Which is better investments Single family or Multi family.

Single family homes tend to provide less cash flow on a monthly basis. However the typical exit strategy is to sell to the end user (retail buyer) so the equity growth tends to be much stronger over time.  

Multifamily homes tend to offer stronger cash flow today.  However the typical exit strategy is to sell to another investor (a cash flow buyer) so the equity growth tends to be less.

Ask yourself these questions.                            

·         What type of properties are you most passionate about: are you more comfortable with fewer tenants in single family neighborhoods or into mass production of multiple tenants in high density neighborhoods

·         Are you investing for strong cash flow: stronger today income that results in less equity growth for future

·         Are you investing for strong equity growth: stronger future Income from equity growth with less cash flow today

·         What level of property management do you wish to undertake. While a property management commonly may be hired to run the properties in either case, there are still a number of management considerations to take into account for either investment.

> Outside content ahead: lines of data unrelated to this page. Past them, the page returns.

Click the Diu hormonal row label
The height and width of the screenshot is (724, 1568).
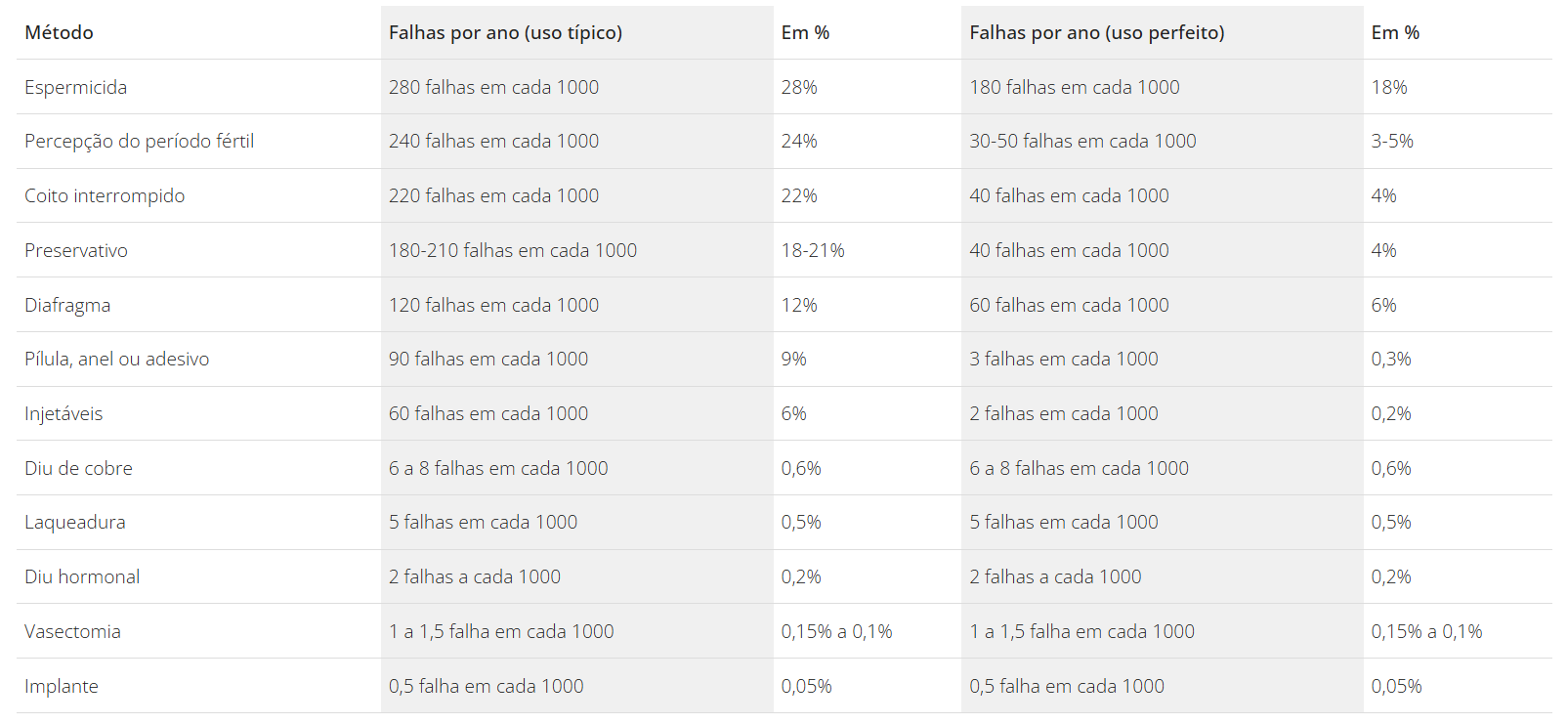pos(82,576)
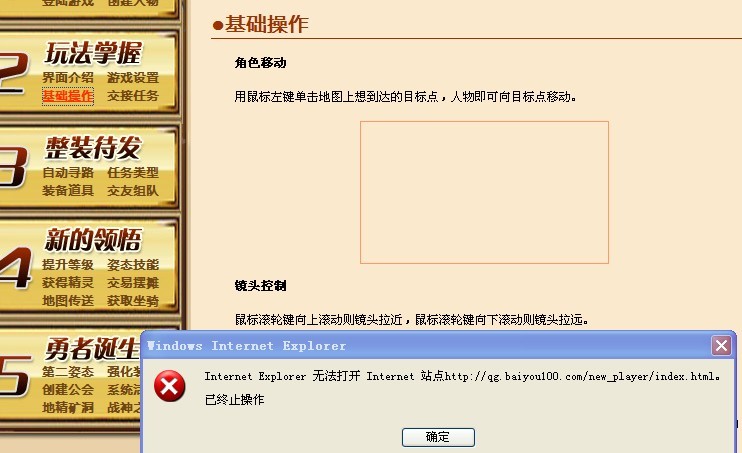Click the 玩法掌握 section heading
This screenshot has width=742, height=453.
(93, 53)
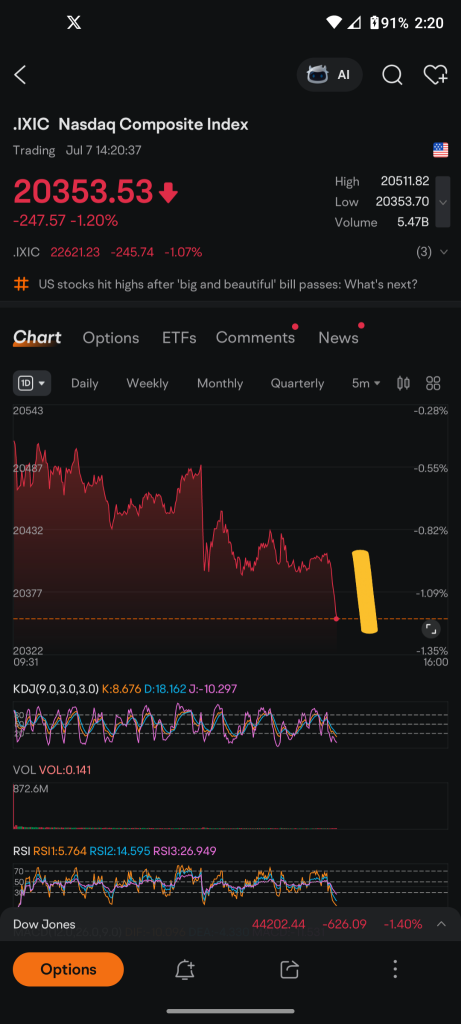Open the 5m interval dropdown
The height and width of the screenshot is (1024, 461).
point(366,383)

Clearly neither investment is the best, the question is which is best for you? The best investment for you is one that best fulfills your objective and investment strategies.

Single family or Multi- family, lets break it down with the top 3 Pros and cons for each.

Single family pros:

1. Fewer turnovers; tenants tend to call a single family (their home) they tend to own more things and as they are happy in their home with more belongings they tend to live there longer. This equates to less tenant turnover and less expenses for the owner.

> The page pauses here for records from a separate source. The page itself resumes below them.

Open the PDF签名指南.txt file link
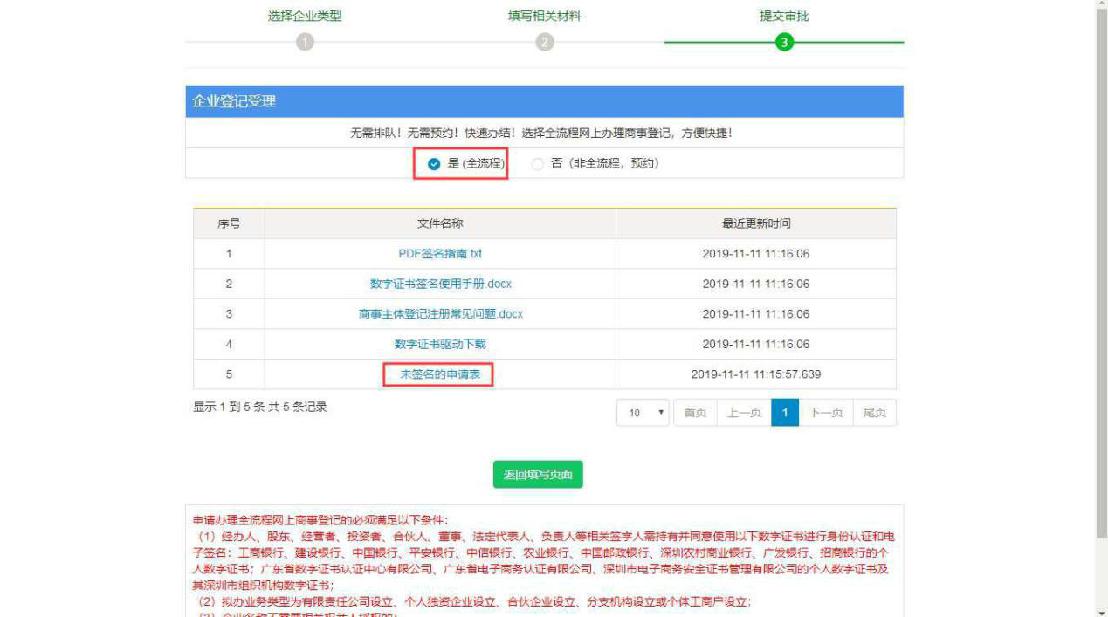The width and height of the screenshot is (1108, 617). coord(440,254)
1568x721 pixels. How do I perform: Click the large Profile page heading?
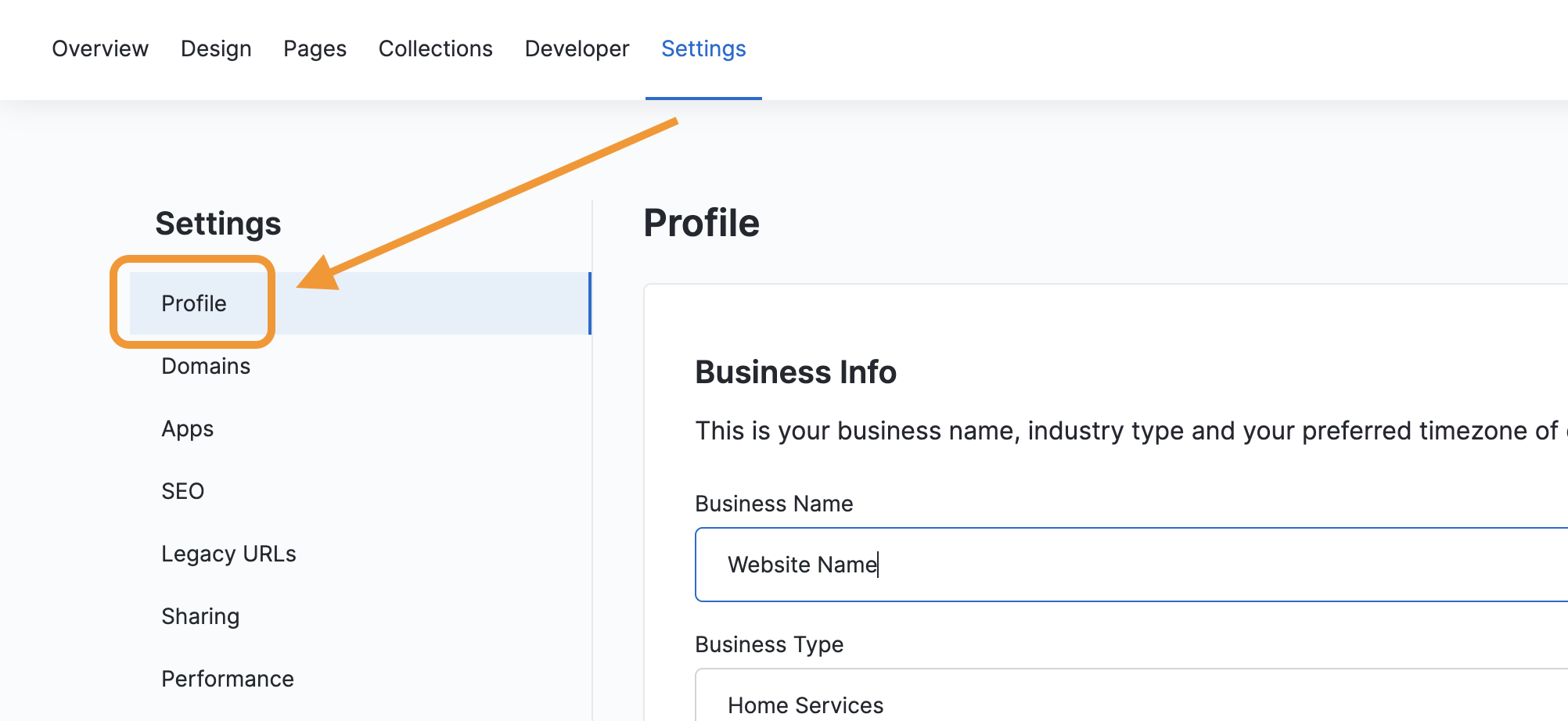pyautogui.click(x=701, y=223)
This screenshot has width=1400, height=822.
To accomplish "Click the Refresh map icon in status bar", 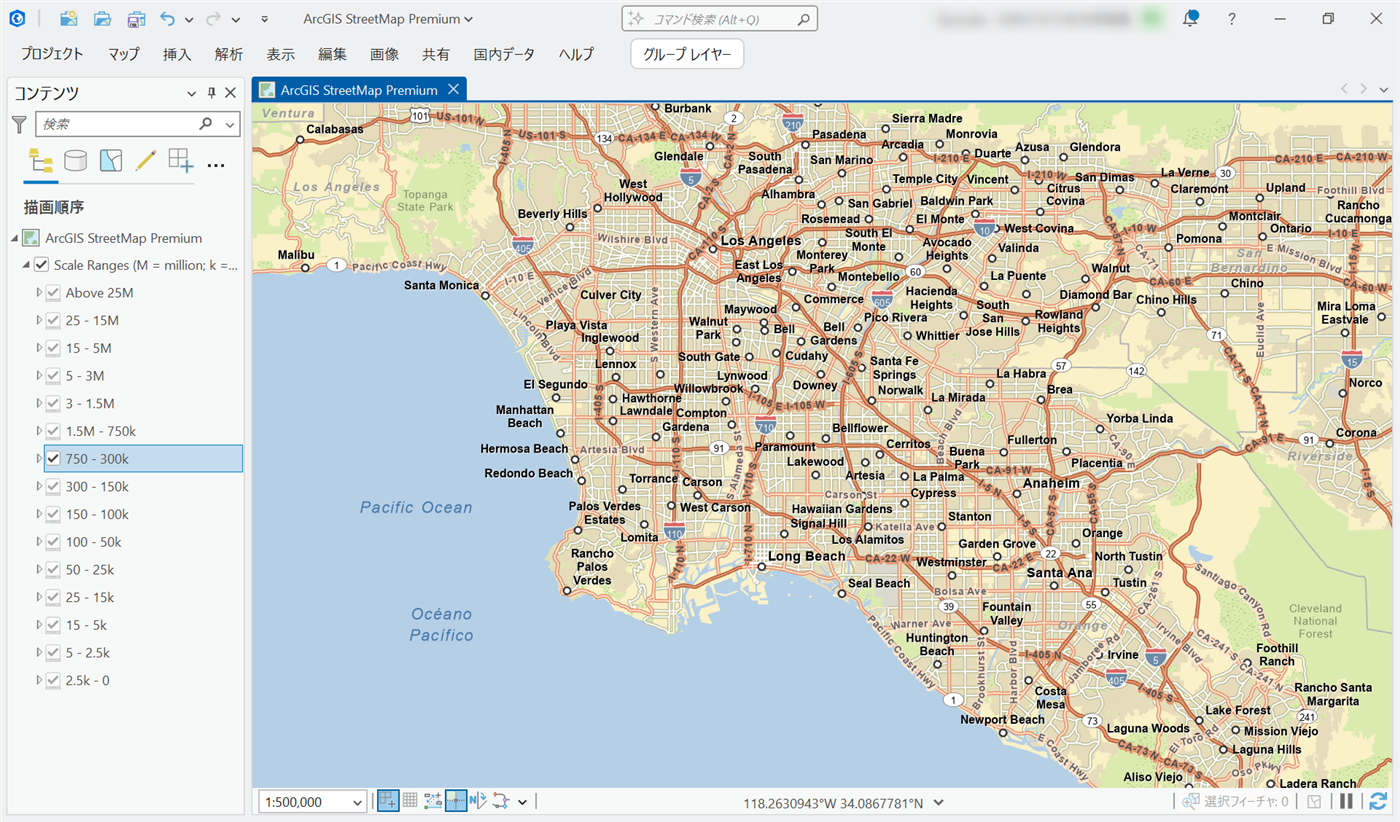I will click(x=1379, y=801).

2. More controlled expenses: On a single family rental the tenants typically pay for all utility expenses. The only expense paid by the owner are the standard taxes and insurance (perhaps a mortgage) this provides for more predictability over the cash flow.

3. Higher equity growth: Appreciation is one of the best wealth building principles and tends to be best captured in the single family market. The best equity growth position will of course be the property that will sell to a retail buyer at the time you sell. Retail buyers are buyers who want to buy for themselves  to live in. The single family home has always been the most highly sought after and liquid real estate investment class. Obviously buying the right property in the best market for equity growth position is paramount to capitalize on this equity growth.

Single Family Cons:

1. One tenant: (on lease) when the property is vacant there is no revenue coming in. Another reason location is so important. Always want to own rental in a highly sought after location where housing is in highest demand.

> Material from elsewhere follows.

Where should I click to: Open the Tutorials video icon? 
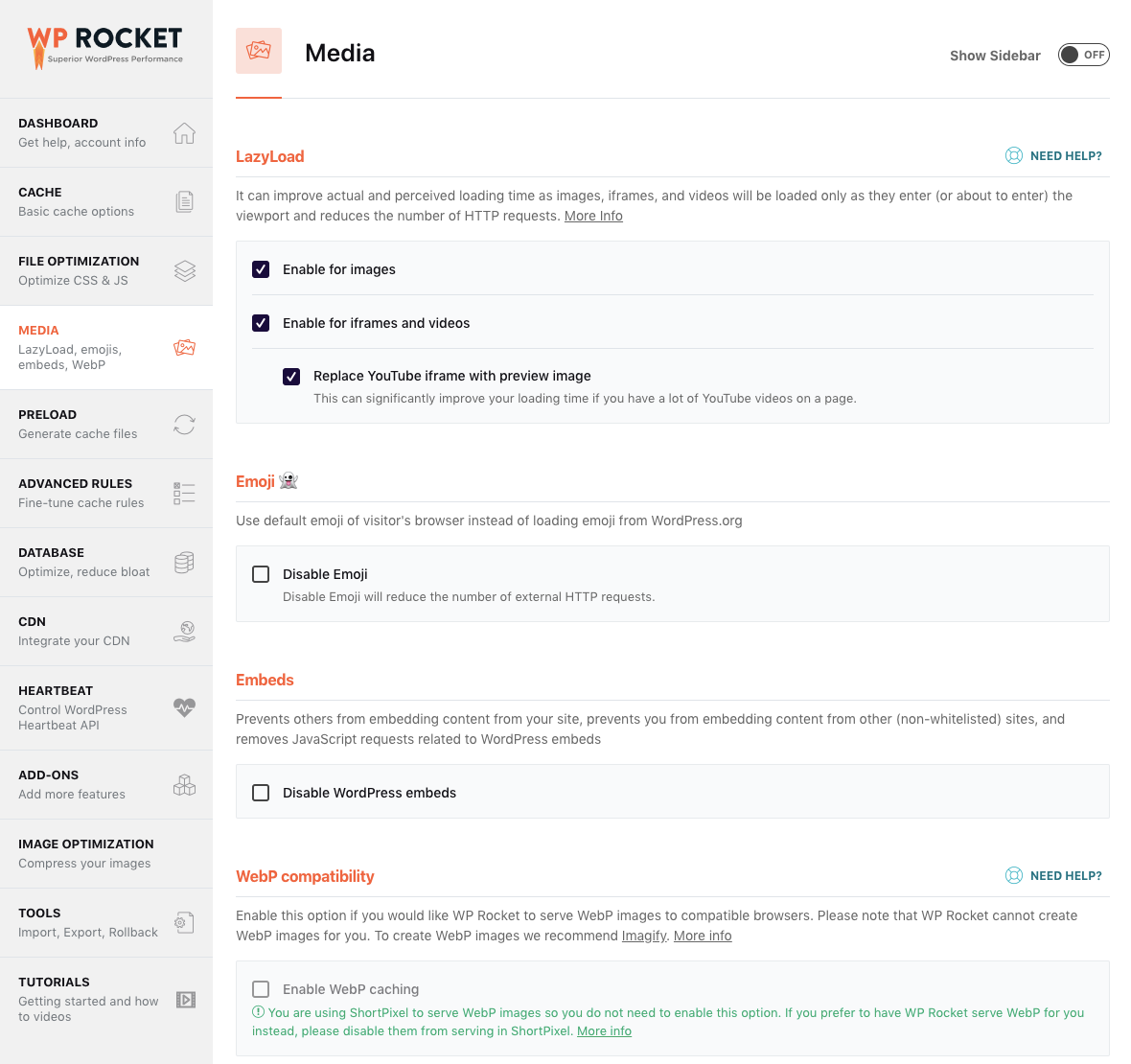click(184, 1000)
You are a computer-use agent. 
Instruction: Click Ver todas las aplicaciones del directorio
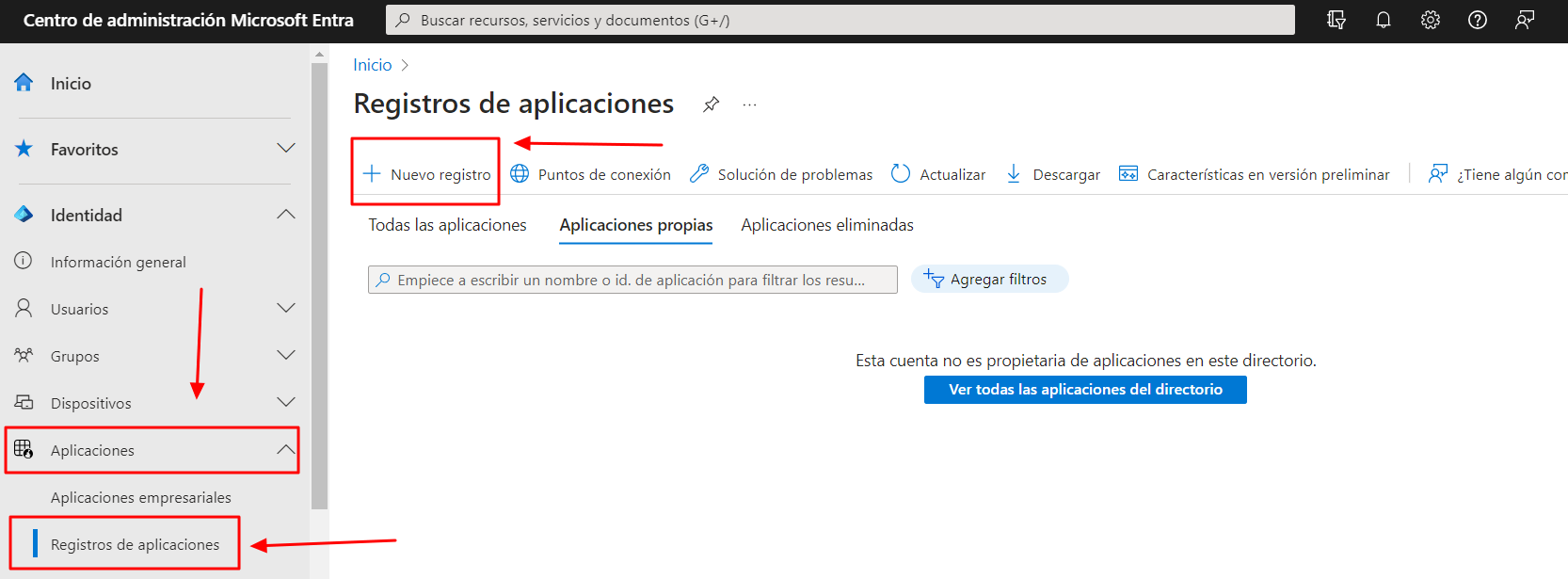[x=1085, y=390]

2. Price per unit: the cost per unit (commonly referred to as per door cost) is higher than the per door cost of a multifamily property. This higher (per door cost) often reduces the cash flow on a per door basis.

3. Higher repair costs: with one unit there is no economy of scale pricing so repairs can be more expensive. Property management fees may be higher as well.

Multi-family pros:

1. Economy of scale pricing: with multiple units you can often get better pricing. Better price on property management as well as repairs.

2. Financing: Loans for Multifamily properties are tied to the financial merits and performance of the property. When buying one to four unit properties the loan is considered a conventional loan and these loans will be tied to your income and credit worthiness, usually requiring great credit scores. . When buying 5 unis and larger, these are considered commercial loans. They rely on the financial merits of the property as opposed to your personal income and expenses.

3. Higher cash on cash returns: when seeking higher cash on cash returns, Multi- family delivers. Economies of scale are working for you, For example You have one roof that may needs repair which covers multiple paying tenants to help pay for that repairs. Or you have multiple units to manage so a property manager may discount the fees.

Multi-family Cons:

1. More transient tenants: one of the largest expenses to the owner is the turnover cost of tenants. Apartment dwellers tend to be smaller families or individuals who move more often. Resulting in higher cost and less predictable returns.

2. More tenant issues: the more people living under one roof the more domestic challenges you encounter.

3. Additional maintenance cost. All common areas such as hallways maintenance, paint, electricity and cleaning as well as lawn care and snow removal (where applicable) are the owners cost. These costs reduce the controls the owner has over expenses.

As you can see there are pros and cons to both investments. Deciding what is most important to you will help you narrow down the best investment for you.

Your conclusion:

Who tends to buy the single family investments: the investor looking for a nice passive investment where they can hire a property manager and not have to worry about a variety of issues arising. These investors simply want a nice safe and sustainable investment secured by real estate. They have a larger desire for a nice mix of cash flow and equity growth.

Who tend to invest in multifamily investments: this investor tends to be more actively involved in the investment. Even with a property manager they understand they will have to be involved with the decision making process to the variety of items that arise from the number of units they own. This investor tends to have a bigger desire for cash flow than for equity build up as the values of the building is tied to the rents that are generated.